Quanto ao segundo, a compreensão era de que qualquer mulher que se apresentasse
em situação que se caracterize como prostituição deveria ser submetida aos
rigores da lei. Em ambos os casos uma coincidência, além de líderes religiosos
os dois eram representantes de milhares de vontades comuns. Suas falas deixavam
muito claro isso, não se esquivavam em destacar que legislavam com a
legitimidade de quem fora conduzido ao Congresso Nacional brasileiro por um sem
número de eleitores. E não é que eles tinham razão mesmo? De acordo com os
princípios da democracia de forma (representativa) ambos eram portadores de uma
vontade coletiva.
Feito esse movimento fez-se a luz. Não se tratava apenas de
coincidência, inculcação da minha parte
ou leitura apressada. Aquelas três manchetes intrigantes dialogavam entre si.

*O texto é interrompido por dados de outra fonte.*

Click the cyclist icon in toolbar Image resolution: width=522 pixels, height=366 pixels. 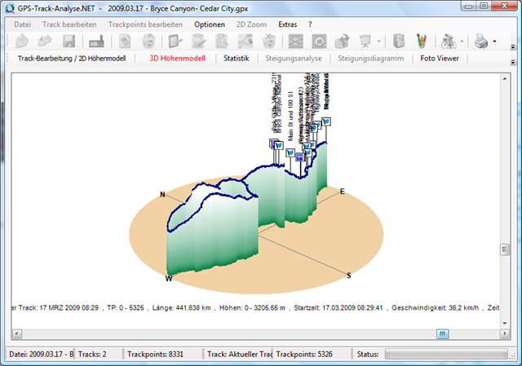448,41
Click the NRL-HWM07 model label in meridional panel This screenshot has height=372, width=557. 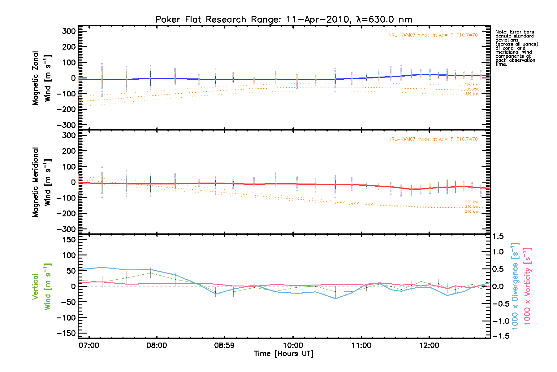[x=433, y=139]
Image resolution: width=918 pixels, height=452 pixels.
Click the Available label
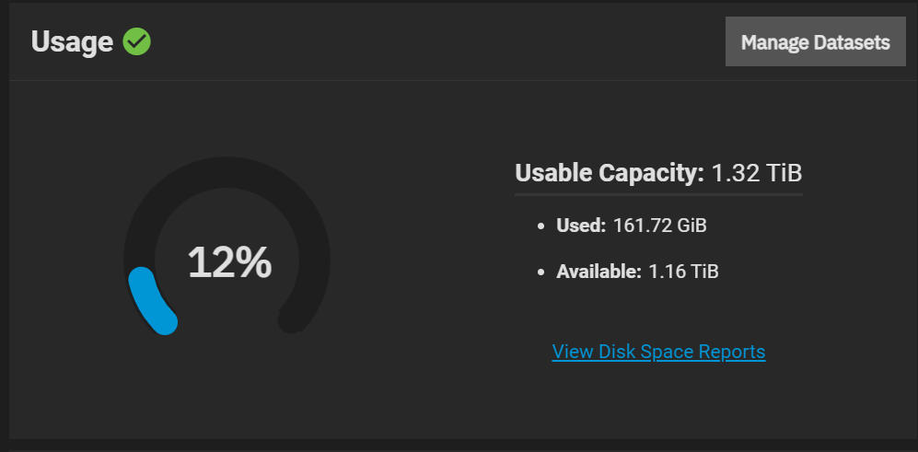(598, 272)
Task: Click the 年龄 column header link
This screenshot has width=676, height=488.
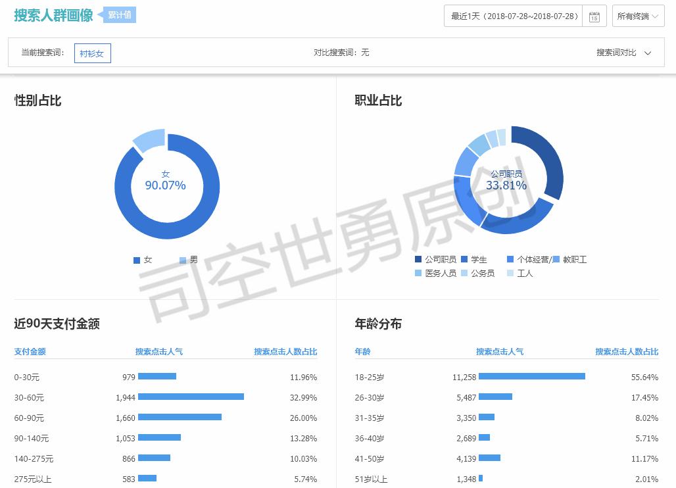Action: coord(362,352)
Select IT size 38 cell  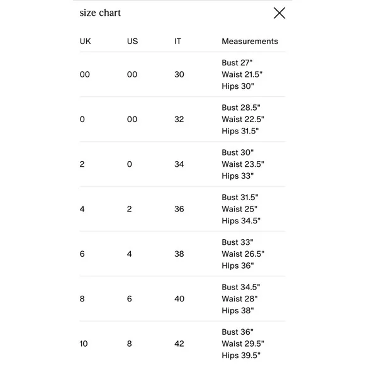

Não foi difícil descobrir não só que história era aquela de banalidade do mal
ou de mal radical ao qual Hannah Arendt se referira, como também não foi fácil
concordar que ela tinha razão. A maldade não estava em Israel, na Alemanha, nos
Estados Unidos, em outro lugar, ou em homens sui generes, “muito especiais”.
Ela estava ali estampada em uma realidade que mais próxima impossível. Bastava
apenas, para perceber isso, aceitar o duro desafio que proposto por Arendt,
qual seja, não se recusar ou omitir-se de pensar. Curiosamente não era a
esquerda que fazia aquela revelação brilhante, era o pensamento liberal vivo
que proclamava estarmos entregues à Era no qual o mal se tornara algo tão
banal, ou da esfera do quotidiano, que nem sequer o percebíamos. Uma judia
salva por muito pouco do extermínio nazista e que proclamara os Estados Unidos
da América como o verdadeiro paraíso, é quem nos chamava a atenção.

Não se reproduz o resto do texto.